The second item might seem a little bit murky, since most of our software programs capture the MAX temp on the core (as in HWMonitor) but the instantaneous numbers seem to fly by at amazing speed. What we really need is a "Task Manager" version of the temperatures across each core. More on this later.

If we subtract the ambient temperature of the environment from the core(s) temperature, we have a "working heat reference" of sorts. The bigger the difference, the more heat WITHIN our system as a whole. Smaller is better. Bigger means our Heat Removal Capacity it not that good.

And finally, the heat flux parameter is the area over which this heat is being disseminated. This comes directly from the CPU die itself.

When running a test to get a single Heat Removal Quantifier, the wattage must be captured simultaneously with the average temperature of the active cores. In this respect, it is probably best to either use just one core, or all cores at once. It would be too tedious to cherry pick which core had which temperature as the CPU most often will redistribute the processing load in a computer version of "hot potato."

In the world of thermodynamics, such a concept is referred to as the Overall Heat Transfer Coefficient.
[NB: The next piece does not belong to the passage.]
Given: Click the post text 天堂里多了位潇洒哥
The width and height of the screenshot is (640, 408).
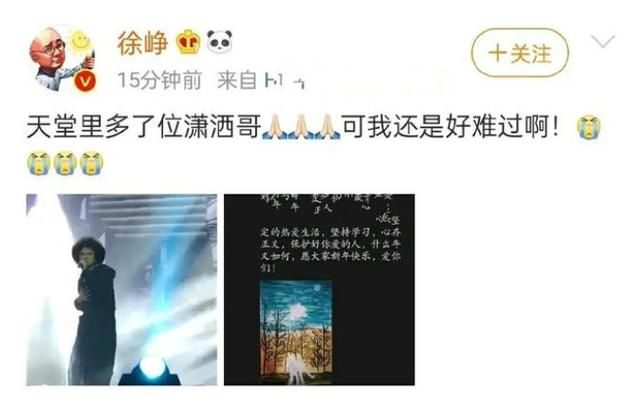Looking at the screenshot, I should (144, 127).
But since we are more interested in Heat Removal, I am calling this the "HRQ" rather than that.

So, here is my formula...



formula.png


The huge number in the numerator comes from the fact we are dividing by square millimeters instead of square meters, which would match the spec of the thermodynamic definition of the Overall Heat Transfer Coefficient. One millimeter is 1/1000th of a meter, so if we use square milliemeters for the die size in the denominator, we must "square 1000" in the numerator. Dividing by one millionth less is multiplying by a million.

The beauty of this equation is, it accounts for the different temperatures in our operating environment, and still returns a "fair number" to show how hard the heat removal solution is working. In a hotter environment, the CPU temperatures will also be hotter.
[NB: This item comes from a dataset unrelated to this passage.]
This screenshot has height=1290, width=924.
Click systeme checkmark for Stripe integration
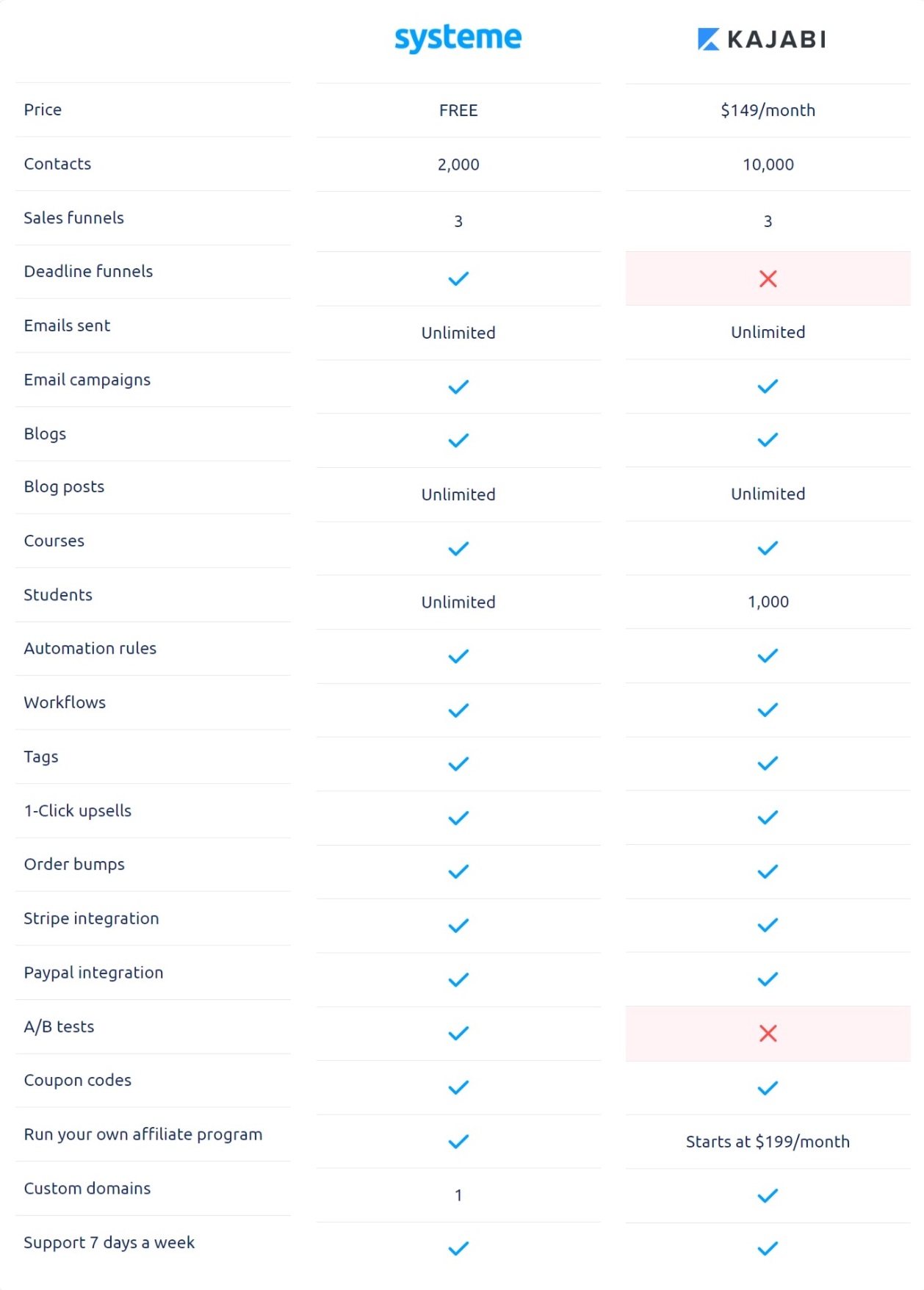(x=458, y=926)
One small note: In the Thermodynamics World, we use degrees Kelvin. We can use degrees Celsius here without needing any conversion since we are taking the difference between the two temperatures, and the degrees Celsius climb as fast as degrees Kelvin.

A practical example:

The HRQ for the Corsair H150i = (1000000)x(200 watts)/[(92C - 22 C) x (174 mm squared)] = 16420

HWMonitor displayed 200 watts the instant the core temperatures were 92C in a room temperature of 22C on the i9-9900KS with a die size of 174 square millimeters.

Plug those numbers into my HRQ equation, and you get the number by which you can judge the Corsair H150i's ability to remove heat.
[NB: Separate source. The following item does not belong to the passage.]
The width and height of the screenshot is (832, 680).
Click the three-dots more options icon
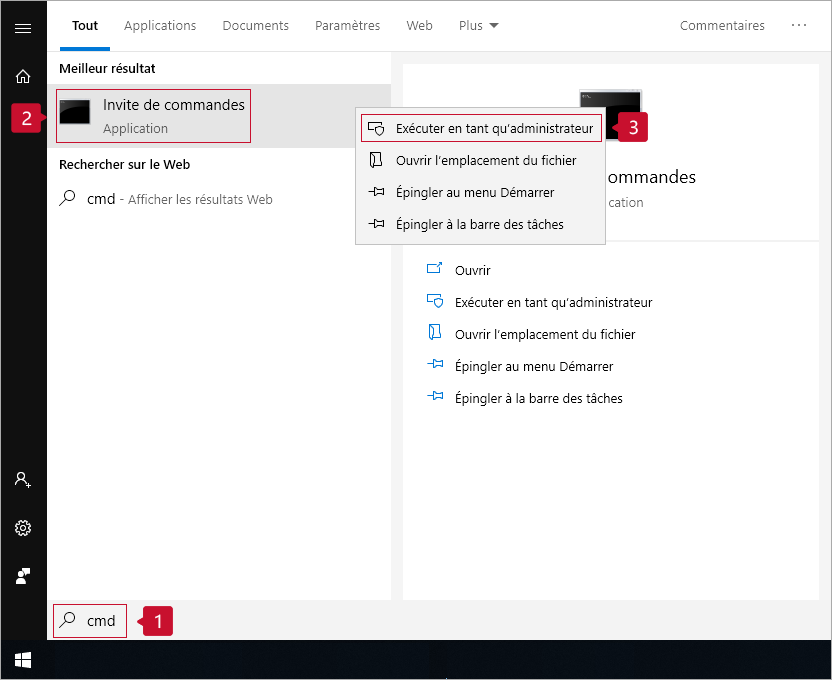point(798,26)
Again, this is ONE DATA POINT and not an exact number everybody will get every single time. But it is a great way to measure your own system!

The 2-fan version of the first iteration of the Thermosyphon scored 17869 just a few days later.

The wattage was 202, CPU average temperatures were 87C, all other factors the same.

So the Thermosyphon kept it 5 degrees cooler even though the CPU was delivering 2 more watts of heat during that test.

Higher numbers = better Heat Removal Capacity.

Feel free to share your HRQ numbers here.
 
Last edited:
You cannot apply the same formula to air cooling as you can to phase change. There are certain common variables, but beyond that you're comparing apples to oranges. If you're trying to boil down and homogenize to achieve an "all things being equal" quantification, then sure. It's not very complicated, though. You take your ambient, wattage load (however complicated you want to get into that by considering heat soak etc.), and temperature of the thing you're cooling. There's a lot more based on different systems you could measure, though, that don't exist on others. Liquid systems have flow, coolant temps, radiator size/fans, etc etc etc. Phase has cold/hot side temps, refrigerant, condenser size, cap tube/TXV... but I guess those are parameters that can only be compared to like systems.

Expand heavily upon:

So you have Ambient=A, Wattage Load=W, Component Temp=C, and Overall Cooler Efficiency=X. (temps in C)

X=W/(C-A)


Obviously super simple, but it scales somewhat. Just dividing wattage by delta. It could be universally applied, but would turn negative for subambient and the function falls apart. Calling it rudimentary gives it credit. But it does express an output number that classifies how well the system is being cooled. A 50W load and a 30C delta gives X=1.67, where a 200W load and a 25C delta gives X=8. Obviously the second output is the much better cooling solution. This is missing so many other variables of the system... but the average Joe isn't going to want or need to know those.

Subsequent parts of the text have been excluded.